Stored items:

####################

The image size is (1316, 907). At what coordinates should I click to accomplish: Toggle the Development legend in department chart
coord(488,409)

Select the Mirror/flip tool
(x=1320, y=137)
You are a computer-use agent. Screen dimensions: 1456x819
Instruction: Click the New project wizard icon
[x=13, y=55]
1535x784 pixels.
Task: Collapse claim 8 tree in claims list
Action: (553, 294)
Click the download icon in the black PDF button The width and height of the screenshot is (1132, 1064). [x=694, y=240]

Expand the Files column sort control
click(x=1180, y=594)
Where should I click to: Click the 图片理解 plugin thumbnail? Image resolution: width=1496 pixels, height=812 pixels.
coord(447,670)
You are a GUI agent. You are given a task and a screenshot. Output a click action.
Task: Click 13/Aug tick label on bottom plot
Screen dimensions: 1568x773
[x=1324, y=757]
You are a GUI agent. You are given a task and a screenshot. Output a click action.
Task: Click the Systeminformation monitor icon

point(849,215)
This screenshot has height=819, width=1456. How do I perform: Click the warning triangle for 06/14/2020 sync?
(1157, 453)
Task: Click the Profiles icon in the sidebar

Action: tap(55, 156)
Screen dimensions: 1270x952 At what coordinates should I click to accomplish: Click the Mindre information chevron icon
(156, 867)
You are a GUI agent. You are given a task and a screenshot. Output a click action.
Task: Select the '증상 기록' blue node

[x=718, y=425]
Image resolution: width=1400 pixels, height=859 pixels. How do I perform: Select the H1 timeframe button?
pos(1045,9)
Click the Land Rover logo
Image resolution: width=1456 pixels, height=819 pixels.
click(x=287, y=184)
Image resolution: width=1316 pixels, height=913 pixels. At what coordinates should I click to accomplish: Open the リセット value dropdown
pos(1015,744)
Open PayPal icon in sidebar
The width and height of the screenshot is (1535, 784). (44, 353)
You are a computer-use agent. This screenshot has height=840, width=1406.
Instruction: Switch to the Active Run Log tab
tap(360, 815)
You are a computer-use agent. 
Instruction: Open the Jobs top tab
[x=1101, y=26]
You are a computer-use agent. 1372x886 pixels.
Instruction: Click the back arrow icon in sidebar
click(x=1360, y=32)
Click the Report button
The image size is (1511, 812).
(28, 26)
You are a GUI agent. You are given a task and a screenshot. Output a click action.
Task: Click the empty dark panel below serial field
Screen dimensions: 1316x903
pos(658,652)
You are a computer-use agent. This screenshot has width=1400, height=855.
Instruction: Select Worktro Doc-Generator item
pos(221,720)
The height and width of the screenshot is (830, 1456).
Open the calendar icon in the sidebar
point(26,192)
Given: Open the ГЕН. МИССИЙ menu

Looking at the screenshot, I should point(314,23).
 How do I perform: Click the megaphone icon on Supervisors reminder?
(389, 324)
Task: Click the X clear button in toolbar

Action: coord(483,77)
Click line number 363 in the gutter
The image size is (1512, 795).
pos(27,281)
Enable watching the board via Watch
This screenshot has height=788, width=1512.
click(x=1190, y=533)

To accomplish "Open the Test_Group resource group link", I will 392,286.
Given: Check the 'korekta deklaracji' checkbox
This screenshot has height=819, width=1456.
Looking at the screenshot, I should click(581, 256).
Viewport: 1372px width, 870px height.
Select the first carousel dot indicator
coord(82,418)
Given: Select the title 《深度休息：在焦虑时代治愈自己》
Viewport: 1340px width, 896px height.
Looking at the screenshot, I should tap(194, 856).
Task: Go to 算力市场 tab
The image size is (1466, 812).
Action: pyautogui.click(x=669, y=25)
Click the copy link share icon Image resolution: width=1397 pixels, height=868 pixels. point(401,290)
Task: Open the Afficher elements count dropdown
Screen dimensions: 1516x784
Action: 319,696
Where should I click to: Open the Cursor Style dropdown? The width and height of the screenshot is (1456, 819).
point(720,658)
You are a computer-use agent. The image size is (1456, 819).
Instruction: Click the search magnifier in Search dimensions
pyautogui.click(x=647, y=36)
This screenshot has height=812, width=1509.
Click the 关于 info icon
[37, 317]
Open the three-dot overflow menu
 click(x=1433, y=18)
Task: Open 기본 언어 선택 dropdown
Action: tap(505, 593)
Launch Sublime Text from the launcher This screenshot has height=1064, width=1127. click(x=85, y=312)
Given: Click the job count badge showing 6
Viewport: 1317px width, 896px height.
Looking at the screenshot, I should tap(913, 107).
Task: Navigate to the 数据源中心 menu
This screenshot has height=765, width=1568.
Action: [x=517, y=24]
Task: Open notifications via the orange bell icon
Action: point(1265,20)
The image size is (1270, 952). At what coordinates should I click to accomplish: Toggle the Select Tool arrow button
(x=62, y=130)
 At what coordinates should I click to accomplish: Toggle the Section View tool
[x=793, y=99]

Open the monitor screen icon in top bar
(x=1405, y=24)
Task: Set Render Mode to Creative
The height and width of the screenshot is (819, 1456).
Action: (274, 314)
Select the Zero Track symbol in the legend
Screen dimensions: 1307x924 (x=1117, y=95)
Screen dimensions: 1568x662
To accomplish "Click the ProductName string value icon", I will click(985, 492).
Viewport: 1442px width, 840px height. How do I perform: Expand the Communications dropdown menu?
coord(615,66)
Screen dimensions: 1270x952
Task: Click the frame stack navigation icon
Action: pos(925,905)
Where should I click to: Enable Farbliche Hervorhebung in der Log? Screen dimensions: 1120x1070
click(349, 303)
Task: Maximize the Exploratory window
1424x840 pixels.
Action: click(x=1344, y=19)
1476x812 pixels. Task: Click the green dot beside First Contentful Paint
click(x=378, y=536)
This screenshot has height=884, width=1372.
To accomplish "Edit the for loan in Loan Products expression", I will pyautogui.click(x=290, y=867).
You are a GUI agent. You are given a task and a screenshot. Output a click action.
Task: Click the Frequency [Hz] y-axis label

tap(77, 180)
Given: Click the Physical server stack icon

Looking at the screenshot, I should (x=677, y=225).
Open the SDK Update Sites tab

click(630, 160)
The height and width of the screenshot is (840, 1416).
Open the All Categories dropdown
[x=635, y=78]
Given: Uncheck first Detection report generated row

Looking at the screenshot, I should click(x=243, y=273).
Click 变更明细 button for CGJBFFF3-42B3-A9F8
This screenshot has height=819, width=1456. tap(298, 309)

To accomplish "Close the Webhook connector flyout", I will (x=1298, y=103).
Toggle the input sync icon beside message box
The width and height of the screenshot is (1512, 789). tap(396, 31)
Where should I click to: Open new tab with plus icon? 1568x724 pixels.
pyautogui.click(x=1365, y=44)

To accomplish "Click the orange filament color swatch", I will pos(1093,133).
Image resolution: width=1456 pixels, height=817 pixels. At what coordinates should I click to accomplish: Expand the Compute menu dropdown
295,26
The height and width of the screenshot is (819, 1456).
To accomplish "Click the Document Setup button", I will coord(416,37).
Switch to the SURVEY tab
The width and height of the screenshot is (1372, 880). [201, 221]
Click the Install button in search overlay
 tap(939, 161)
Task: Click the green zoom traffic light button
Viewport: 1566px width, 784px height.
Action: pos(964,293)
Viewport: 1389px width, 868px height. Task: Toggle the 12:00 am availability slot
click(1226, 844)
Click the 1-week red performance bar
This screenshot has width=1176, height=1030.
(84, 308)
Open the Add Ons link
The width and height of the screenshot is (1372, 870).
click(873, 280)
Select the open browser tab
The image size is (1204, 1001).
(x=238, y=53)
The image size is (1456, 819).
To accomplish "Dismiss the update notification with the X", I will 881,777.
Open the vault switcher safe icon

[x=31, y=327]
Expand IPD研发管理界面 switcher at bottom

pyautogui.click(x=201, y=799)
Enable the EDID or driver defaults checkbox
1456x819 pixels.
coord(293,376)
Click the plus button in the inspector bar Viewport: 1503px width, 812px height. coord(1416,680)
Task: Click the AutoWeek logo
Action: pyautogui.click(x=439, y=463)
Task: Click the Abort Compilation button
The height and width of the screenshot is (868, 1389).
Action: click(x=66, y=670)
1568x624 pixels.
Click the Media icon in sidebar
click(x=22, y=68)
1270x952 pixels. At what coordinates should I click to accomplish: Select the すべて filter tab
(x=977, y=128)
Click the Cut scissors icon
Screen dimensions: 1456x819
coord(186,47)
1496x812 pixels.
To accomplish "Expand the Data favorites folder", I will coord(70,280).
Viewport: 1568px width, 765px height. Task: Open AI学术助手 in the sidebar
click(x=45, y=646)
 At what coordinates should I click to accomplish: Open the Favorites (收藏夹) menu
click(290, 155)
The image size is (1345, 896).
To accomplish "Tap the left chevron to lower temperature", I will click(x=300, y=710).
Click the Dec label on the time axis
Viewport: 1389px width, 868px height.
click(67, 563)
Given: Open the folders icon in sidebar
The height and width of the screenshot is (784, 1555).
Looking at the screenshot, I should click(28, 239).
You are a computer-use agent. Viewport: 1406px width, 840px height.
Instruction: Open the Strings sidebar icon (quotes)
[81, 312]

####################

EXERCISE PROMPT:
Only the line containing "You are a computer-use agent. Viewport: 1406px" and the lines after it, through the end of the data, should be copied, exactly as they are.

SOLUTION TO THIS EXERCISE:
You are a computer-use agent. Viewport: 1406px width, 840px height.
Instruction: Open the Strings sidebar icon (quotes)
[81, 312]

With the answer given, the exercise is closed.